Gli psicoterapeuti non propongono pratiche spirituali, non sono uomini di chiesa, non aiutano a trovare sollievo nella fede e nella preghiera. La loro è una pratica laica, che si fonda però sulla fiducia incrollabile nelle capacità “positive” dell’uomo, che includono resistenza alle pressioni esterne, adattamento, relativizzazione dei problemi, indipendenza dal possesso, libertà interiore, passione e creatività.
L’essere umano non sa perché è al mondo ma è cosciente del suo progressivo decadimento e della certezza della morte. La sua inquietudine inaggirabile viene da qui. Siamo esseri razionali ma della razionalità non ce ne facciamo niente di fronte al grande problema dell’esistenza che ci angoscia . Ora che “Dio è morto” abbiamo una serie di “cose” che ne hanno preso il posto e che hanno finito per drogarci, renderci dipendenti e farci ammalare.

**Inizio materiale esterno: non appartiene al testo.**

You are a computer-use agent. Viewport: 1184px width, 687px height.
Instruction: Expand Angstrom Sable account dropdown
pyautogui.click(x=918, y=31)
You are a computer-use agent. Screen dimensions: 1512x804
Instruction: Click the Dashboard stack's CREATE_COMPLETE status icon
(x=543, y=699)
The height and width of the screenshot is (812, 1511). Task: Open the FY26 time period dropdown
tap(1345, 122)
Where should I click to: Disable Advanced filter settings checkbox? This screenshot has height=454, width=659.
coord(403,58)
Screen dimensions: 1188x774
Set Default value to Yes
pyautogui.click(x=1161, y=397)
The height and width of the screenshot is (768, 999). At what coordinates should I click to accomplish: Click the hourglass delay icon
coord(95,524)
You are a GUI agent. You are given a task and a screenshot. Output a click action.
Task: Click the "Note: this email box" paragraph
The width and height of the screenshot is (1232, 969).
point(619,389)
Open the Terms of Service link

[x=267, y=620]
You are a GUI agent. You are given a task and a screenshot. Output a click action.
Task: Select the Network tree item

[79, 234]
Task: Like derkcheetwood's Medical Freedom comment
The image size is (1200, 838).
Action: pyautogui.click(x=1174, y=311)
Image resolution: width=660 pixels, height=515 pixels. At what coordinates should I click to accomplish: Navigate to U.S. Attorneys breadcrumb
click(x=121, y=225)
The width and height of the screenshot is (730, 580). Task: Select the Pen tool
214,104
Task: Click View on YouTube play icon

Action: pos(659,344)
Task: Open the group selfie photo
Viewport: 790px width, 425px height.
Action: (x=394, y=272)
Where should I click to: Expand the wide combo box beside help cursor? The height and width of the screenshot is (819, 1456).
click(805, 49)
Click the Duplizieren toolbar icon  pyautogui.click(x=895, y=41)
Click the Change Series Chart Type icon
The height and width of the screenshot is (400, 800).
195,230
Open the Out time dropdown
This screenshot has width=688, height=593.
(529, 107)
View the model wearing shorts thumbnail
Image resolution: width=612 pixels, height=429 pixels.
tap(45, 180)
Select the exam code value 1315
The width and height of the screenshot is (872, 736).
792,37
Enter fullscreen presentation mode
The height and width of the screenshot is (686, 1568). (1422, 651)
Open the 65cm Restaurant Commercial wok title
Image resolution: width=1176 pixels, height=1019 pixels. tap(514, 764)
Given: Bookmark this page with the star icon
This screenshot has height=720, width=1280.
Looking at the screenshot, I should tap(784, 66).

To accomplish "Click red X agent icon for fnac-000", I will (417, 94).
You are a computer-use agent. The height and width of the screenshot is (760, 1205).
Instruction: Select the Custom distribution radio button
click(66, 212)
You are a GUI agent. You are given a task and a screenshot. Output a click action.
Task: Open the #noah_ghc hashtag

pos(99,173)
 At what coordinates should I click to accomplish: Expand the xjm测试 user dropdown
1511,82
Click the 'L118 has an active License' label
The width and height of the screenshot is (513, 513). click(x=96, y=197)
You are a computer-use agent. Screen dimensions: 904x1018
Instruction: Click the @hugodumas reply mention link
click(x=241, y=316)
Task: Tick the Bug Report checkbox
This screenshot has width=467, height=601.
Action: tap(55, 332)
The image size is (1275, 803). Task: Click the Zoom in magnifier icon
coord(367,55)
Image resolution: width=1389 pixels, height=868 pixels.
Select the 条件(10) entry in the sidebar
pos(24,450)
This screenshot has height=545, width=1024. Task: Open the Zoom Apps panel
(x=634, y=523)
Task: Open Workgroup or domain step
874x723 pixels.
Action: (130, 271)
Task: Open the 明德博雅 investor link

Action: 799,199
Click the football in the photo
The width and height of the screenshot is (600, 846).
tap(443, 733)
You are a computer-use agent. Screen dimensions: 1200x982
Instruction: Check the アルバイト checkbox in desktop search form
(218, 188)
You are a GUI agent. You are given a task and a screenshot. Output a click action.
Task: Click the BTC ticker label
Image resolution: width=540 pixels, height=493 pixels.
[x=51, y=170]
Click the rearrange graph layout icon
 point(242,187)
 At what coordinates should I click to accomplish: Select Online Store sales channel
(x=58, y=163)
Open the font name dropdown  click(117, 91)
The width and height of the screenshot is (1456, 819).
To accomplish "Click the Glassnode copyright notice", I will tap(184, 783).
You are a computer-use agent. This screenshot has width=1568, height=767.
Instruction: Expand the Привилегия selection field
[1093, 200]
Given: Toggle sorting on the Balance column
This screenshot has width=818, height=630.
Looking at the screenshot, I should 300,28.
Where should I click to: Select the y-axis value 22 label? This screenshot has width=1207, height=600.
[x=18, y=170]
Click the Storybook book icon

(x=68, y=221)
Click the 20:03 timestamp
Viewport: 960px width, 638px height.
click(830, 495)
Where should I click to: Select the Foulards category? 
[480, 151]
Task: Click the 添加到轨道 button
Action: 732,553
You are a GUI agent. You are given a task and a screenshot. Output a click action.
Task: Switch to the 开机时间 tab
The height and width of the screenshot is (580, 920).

Non siamo tuttavia solo razionalità. Tutti noi abbiamo percepito meraviglia e gratitudine pur non capendo il perché. E salvo poche eccezioni la maggior parte di noi fa tutti i giorni, che se ne accorga o meno, esperienza di una spinta irragionevole fortissima alla vita.
Allora bisogna capire che possiamo avere la forza di non farci infiacchire da falsi miti e stupidaggini di ogni tipo. Abbiamo in noi tutto il potenziale per affrancarci dal vizio del lamento, dobbiamo però prima rinunciare a ideali assurdi di onnipotenza, rimboccarci le maniche e fare con quello che c’è. Restando aperti ad imparare possiamo rendere le nostre vite ricche e piene, capire chi siamo e liberarci da schiavitù inebetenti.
Il discorso resta valido per le questioni complesse, problemi di salute o economici, forse ancora di più. Perché non esiste condizione che non possa, una volta integrata ed accettata, darci la possibilità di nascere una seconda volta, di svegliarci dal torpore e di farci vivere a pieno fino in fondo, con i mezzi che abbiamo e per il tempo che ci è dato.